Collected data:
__________
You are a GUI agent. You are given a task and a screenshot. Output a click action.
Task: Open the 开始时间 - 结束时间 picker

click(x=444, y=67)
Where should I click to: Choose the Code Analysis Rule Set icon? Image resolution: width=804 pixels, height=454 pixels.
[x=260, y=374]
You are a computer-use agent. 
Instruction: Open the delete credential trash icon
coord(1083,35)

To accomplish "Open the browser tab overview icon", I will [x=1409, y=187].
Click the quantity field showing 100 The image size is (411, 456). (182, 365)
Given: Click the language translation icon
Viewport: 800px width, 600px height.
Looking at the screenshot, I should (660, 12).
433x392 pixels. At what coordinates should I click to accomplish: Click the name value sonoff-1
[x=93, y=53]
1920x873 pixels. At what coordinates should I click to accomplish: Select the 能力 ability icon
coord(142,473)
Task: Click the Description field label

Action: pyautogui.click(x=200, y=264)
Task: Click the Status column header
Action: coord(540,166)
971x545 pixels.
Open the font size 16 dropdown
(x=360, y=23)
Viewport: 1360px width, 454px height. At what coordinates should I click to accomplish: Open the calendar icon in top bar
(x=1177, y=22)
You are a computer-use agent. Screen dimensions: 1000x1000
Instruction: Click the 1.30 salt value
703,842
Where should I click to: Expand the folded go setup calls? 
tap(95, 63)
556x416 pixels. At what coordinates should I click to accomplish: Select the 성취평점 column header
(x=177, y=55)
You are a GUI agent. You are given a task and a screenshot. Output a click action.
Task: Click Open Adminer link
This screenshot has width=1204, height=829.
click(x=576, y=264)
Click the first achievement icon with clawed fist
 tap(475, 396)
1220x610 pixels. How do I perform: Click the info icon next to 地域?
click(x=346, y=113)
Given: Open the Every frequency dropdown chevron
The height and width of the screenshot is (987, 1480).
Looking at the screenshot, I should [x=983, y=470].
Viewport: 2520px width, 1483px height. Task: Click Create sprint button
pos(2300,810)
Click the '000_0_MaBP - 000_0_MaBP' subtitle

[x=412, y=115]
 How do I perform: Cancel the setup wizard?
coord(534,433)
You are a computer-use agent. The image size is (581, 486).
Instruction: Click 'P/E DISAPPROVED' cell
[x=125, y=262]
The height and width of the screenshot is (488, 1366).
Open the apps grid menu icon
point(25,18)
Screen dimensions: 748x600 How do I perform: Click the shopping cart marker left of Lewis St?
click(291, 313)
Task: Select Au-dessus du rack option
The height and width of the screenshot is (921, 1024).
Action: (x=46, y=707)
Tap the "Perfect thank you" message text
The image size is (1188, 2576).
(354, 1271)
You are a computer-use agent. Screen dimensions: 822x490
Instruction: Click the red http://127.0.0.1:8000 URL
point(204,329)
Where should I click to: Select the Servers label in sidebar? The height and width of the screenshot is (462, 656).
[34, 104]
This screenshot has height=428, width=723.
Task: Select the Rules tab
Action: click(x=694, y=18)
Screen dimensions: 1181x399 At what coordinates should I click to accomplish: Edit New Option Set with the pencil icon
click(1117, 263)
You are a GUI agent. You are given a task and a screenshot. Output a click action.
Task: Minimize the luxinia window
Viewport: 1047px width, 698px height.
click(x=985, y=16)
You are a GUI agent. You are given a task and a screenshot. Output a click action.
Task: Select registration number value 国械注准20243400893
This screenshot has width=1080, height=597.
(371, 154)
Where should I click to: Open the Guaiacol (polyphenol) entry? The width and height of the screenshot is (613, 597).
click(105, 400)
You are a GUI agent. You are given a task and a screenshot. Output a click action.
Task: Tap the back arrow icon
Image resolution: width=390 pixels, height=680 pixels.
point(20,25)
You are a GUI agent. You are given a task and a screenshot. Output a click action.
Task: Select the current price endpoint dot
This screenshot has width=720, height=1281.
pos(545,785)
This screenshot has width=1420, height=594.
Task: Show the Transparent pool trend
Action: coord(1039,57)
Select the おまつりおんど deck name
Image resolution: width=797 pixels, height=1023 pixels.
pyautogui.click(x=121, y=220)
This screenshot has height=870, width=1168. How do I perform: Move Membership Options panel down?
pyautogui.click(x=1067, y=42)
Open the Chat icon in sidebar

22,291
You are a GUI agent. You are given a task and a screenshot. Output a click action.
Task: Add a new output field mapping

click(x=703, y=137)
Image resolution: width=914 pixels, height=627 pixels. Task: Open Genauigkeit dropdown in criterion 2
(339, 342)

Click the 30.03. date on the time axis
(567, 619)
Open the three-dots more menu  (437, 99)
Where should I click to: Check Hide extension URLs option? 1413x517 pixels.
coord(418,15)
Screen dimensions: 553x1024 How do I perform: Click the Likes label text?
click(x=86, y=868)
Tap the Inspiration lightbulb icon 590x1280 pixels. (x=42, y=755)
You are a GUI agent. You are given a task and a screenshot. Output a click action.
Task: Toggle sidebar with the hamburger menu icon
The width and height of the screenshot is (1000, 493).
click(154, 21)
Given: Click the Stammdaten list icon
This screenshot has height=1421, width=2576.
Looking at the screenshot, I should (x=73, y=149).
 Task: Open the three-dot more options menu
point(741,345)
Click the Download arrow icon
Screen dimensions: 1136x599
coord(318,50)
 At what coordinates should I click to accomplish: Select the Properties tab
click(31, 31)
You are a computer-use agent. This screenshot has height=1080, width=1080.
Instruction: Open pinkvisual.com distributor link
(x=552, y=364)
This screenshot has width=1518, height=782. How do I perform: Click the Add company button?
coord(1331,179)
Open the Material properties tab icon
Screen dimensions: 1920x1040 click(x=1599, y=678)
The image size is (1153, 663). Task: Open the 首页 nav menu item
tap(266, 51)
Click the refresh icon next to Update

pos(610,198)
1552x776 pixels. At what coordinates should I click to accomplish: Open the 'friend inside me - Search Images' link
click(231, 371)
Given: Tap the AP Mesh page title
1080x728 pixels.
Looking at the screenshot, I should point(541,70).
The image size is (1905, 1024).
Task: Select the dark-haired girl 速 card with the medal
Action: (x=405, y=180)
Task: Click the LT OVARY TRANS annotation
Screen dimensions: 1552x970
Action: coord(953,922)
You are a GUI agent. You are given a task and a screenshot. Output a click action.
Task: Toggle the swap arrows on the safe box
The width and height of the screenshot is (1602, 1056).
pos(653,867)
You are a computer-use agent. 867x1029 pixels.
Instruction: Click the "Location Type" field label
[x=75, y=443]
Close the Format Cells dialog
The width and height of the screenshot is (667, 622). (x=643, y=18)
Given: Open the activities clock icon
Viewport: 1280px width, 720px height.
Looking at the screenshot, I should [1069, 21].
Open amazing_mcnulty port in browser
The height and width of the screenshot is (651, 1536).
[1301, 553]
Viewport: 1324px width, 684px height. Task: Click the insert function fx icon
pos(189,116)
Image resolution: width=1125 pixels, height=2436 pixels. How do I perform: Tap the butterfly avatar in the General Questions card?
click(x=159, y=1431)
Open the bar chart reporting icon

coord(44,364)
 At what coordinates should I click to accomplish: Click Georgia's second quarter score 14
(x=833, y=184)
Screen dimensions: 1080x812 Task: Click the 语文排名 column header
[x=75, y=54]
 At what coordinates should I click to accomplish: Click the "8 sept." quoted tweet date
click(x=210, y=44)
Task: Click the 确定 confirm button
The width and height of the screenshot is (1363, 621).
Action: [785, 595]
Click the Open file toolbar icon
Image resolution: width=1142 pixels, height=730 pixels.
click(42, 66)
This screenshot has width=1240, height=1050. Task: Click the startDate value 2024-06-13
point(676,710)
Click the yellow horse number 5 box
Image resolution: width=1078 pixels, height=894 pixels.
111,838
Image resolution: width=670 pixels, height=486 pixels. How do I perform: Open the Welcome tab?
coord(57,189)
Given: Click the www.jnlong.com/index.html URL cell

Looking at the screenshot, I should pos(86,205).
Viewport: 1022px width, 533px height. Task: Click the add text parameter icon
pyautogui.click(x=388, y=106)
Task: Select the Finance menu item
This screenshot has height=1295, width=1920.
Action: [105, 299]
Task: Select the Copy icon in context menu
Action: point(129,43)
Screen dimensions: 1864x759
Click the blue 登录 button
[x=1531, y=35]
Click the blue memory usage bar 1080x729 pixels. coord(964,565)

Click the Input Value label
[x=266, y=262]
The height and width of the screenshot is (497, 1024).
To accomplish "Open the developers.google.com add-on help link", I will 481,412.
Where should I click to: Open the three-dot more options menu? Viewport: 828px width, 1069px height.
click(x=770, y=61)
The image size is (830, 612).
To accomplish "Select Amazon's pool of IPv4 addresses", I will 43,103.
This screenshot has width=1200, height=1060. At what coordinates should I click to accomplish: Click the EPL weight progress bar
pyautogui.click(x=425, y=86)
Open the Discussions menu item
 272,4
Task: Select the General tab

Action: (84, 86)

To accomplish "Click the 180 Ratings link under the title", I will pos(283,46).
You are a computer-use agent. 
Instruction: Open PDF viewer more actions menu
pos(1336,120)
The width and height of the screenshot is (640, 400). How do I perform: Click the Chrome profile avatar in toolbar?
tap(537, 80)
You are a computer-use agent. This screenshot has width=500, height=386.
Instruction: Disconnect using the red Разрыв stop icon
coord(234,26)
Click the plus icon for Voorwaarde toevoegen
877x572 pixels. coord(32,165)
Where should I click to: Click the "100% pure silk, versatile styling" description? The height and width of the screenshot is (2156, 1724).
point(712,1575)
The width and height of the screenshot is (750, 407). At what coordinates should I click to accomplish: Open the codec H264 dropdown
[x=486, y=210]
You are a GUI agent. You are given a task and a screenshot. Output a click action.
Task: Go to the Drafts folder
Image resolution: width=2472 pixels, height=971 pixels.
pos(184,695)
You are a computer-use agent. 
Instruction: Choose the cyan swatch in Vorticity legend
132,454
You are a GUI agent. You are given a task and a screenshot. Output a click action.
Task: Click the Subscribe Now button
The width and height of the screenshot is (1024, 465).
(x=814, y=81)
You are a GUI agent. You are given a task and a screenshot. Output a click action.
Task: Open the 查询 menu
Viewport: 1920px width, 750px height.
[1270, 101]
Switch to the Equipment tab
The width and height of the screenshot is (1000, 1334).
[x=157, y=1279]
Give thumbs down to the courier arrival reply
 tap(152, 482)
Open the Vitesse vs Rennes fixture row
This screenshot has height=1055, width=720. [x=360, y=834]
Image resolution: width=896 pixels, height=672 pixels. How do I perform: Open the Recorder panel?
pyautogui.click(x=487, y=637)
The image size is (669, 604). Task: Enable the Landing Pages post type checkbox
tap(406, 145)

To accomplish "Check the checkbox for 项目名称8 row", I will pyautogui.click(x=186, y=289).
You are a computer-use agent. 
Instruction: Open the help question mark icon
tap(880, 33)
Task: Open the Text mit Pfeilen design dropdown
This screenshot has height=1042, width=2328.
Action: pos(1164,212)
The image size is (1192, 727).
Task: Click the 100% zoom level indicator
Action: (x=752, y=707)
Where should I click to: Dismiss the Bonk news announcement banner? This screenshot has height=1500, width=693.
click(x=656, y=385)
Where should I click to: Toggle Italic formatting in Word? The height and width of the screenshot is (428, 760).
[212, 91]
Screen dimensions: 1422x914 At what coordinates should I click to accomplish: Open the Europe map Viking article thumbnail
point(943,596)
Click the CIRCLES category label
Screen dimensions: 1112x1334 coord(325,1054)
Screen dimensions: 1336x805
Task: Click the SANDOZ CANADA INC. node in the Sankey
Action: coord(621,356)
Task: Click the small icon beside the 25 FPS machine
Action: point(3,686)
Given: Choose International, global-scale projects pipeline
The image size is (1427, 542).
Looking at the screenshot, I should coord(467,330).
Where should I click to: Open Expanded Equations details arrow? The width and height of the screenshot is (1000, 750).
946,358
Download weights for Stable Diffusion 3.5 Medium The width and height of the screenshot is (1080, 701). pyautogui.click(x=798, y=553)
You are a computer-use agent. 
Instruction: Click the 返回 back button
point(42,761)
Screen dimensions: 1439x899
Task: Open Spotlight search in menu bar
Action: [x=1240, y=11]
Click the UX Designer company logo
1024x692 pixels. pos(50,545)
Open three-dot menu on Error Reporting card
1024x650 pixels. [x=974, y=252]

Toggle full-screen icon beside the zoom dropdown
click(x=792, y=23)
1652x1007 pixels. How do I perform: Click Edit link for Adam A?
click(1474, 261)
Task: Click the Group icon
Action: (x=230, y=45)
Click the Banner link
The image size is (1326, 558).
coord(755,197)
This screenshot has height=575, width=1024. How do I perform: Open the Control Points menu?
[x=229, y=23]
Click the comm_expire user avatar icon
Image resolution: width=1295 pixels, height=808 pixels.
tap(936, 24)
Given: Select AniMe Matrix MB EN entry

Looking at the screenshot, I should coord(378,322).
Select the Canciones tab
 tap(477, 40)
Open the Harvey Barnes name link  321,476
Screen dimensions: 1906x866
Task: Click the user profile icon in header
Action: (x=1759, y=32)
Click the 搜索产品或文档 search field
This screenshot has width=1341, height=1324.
__________
#### [TO DO]
Going through the lines above one by one, tally those with the word "browser" and give only the total.

#### [WRITTEN SOLUTION]
2